Some of the actions suggested include incorporating child injury risk assessment into home visitation programs, creating injury prevention quality measures that apply to the medical home, and using linked data systems to improve treatment decisions.
The policy domain is important because it is system-based, affecting populations by
changing the context in which individuals take actions and make decisions. Historically,
policies regarding safe environments and products (swimming pool fences and safe cribs),
and safe behaviors (sober driving and bike helmets), have changed norms in communities
and nationally. Policy includes aspects of law, regulation, or administrative action and can
be an effective tool for governments and nongovernmental organizations to change
systems with the goal of improving child safety.
The NAP informs policymakers about the value of adopting and implementing evidence-based policies. It calls for better compliance and enforcement of existing policies to protect children, such as infant car seats or four-sided pool fencing where these policies exist. The NAP underscores the importance of documenting and disseminating the effective and cost-saving policies at the broadest level.

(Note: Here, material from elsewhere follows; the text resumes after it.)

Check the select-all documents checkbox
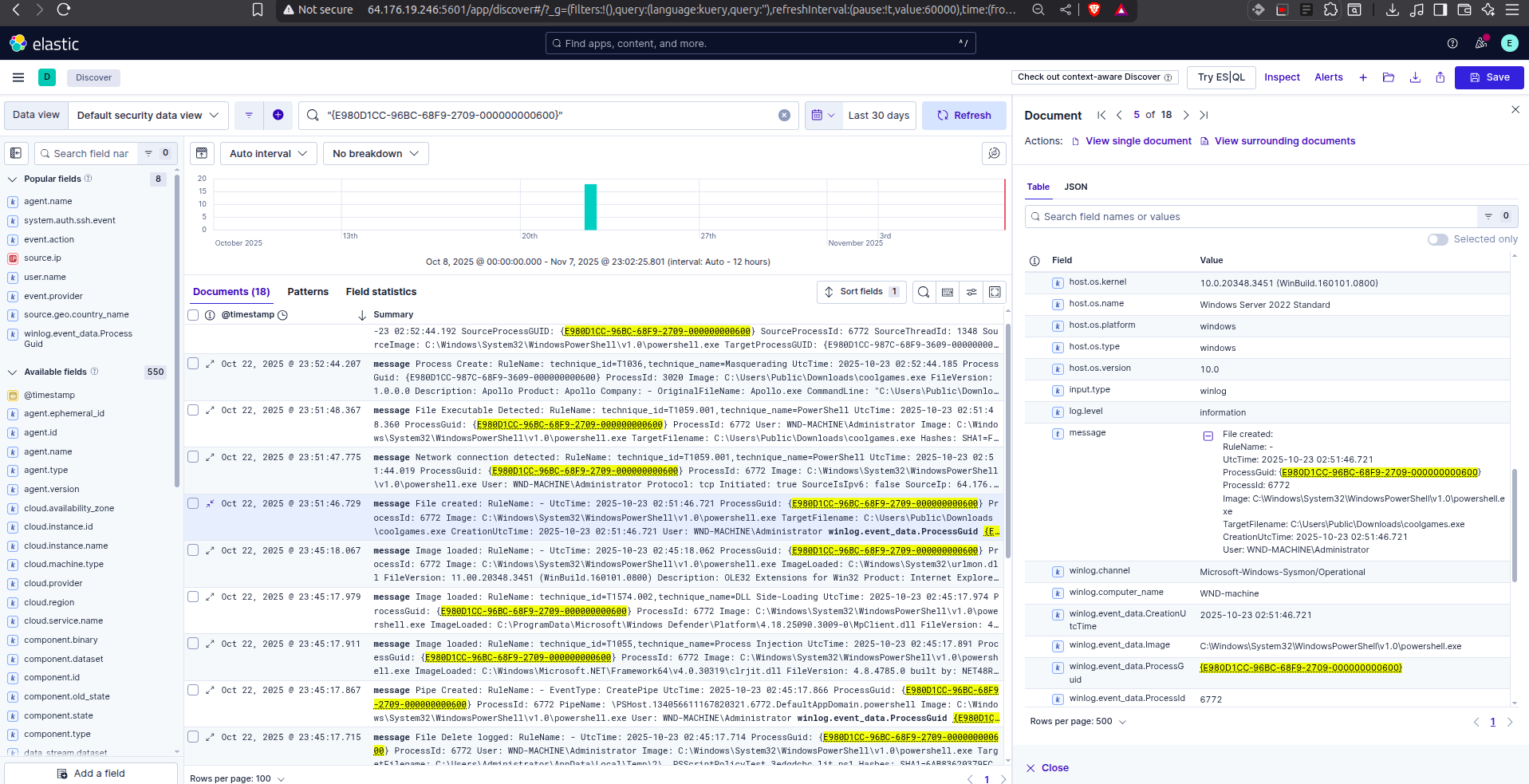This screenshot has height=784, width=1529. tap(193, 314)
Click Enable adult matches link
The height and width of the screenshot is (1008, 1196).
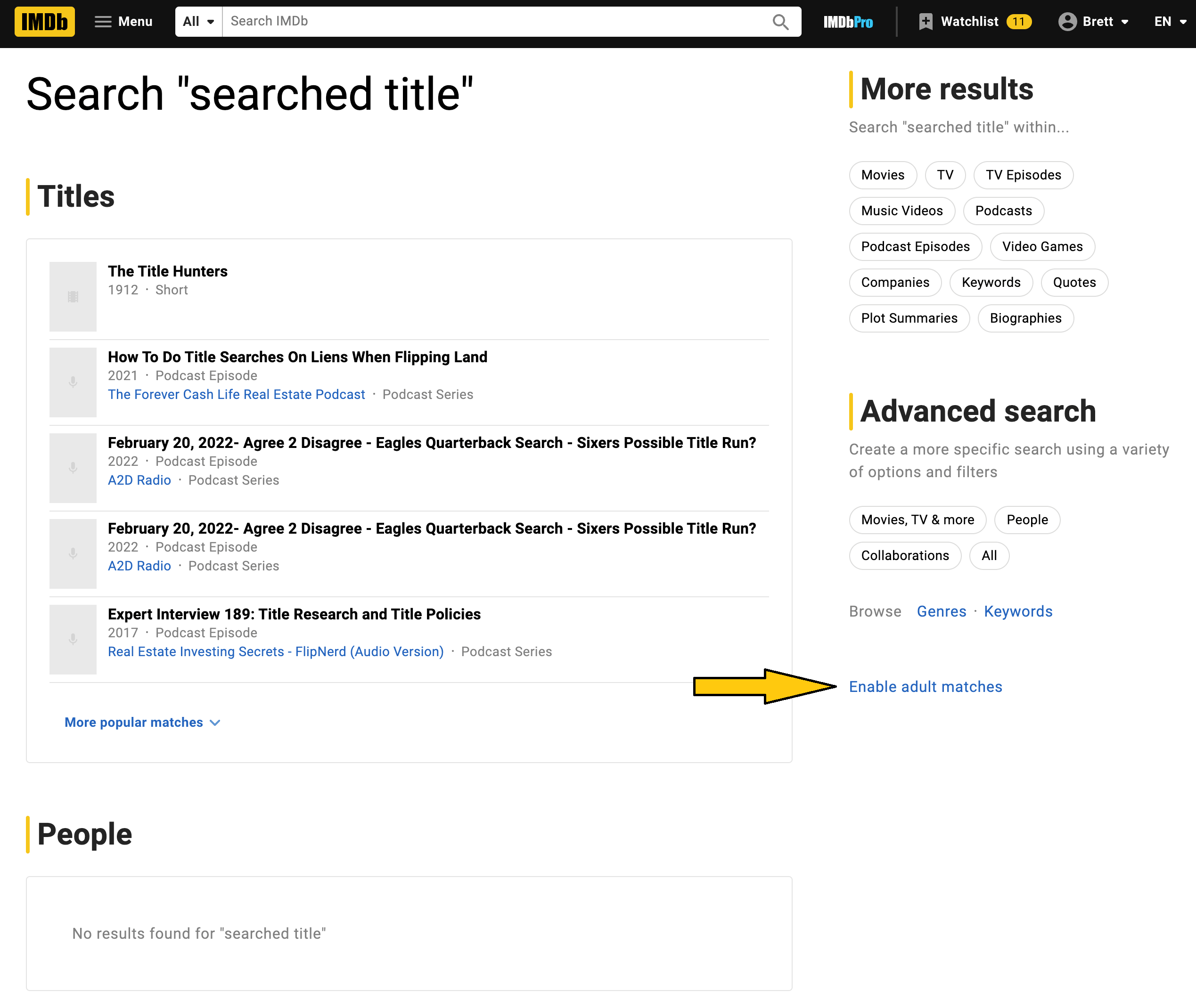point(925,686)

Some of the actions include developing national leadership training in policy analysis for child injury prevention, documenting successful policies that save lives and prevent injuries to children, and supporting state capacity building for implementing policy-oriented solutions that reduce childhood injuries.
The successful implementation of the NAP will require bold actions, effective leadership, and strong partnerships. We cannot afford to wait any longer. Child injuries are preventable, and improvements in the safety of children and adolescents can be achieved if there is an effort by various stakeholders to adopt and promote known, effective interventions—strategies that can save lives and money.